Justiça na correção do FGTS

Nesta terça-feira (7) deve ser votado na Câmara dos Deputados o projeto de lei que corrige os depósitos do FGTS (Fundo de Garantia por Tempo de Serviço) pelo mesmo índice da caderneta de poupança. Apresentado por mim e pelos líderes do PMDB, Leonardo Picciani, e do DEM, Mendonça Filho, o projeto estabelece que a correção comece a valer a partir de janeiro de 2016.

Desde 1999, os depósitos do FGTS são corridos em apenas 3% ao ano, mais a TR (taxa Referencial de Juros, de só 0,8% em 2014). O governo diz que usa esses recursos para bancar obras de moradia popular e saneamento básico. Mas, as prestações de programas como o Minha Casa, Minha Vida, cobram, no entanto, juros de 6%/7%. Ou seja: o governo remunera em 3% o dinheiro do trabalhador e cobra o dobro de juros de quem quer comprar sua casa. Coisa de especulador.

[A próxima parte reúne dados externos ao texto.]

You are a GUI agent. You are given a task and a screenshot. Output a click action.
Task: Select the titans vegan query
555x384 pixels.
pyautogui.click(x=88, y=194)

Quem já comprou um imóvel financiado pela Caixa Econômica Federal sentiu na pele o custo do financiamento “subsidiado” pelo banco do governo. Ao final de alguns anos o comprador terá pago o dobro ou o triplo do valor do imóvel. É preciso deixar claro que o dinheiro do FGTS é do trabalhador e ele deve ter direito a mesma correção integral de outras aplicações financeiras.

Milhares de ações de trabalhadores pedem na Justiça a correção dos saldos do FGTS pelos mesmos índices que o da inflação. Nós, do Solidariedade, também ingressamos com uma ADI (Ação Direta de Inconstitucionalidade) no STF (Supremo Tribunal Federal) para que o tribunal julgue essa questão.

No projeto que apresentamos queremos reparar essa injustiça histórica. Se tiverem a mesma correção que a caderneta de poupança (hoje em 6,17%, mais TR), os depósitos do FGTS poderão dar ao trabalhador a possiblidade de conseguir uma reserva que lhe garanta a compra à vista de um imóvel ou uma aposentadoria mais tranquila, fugindo dos juros extorsivos cobrados pelas construtoras e pelos bancos.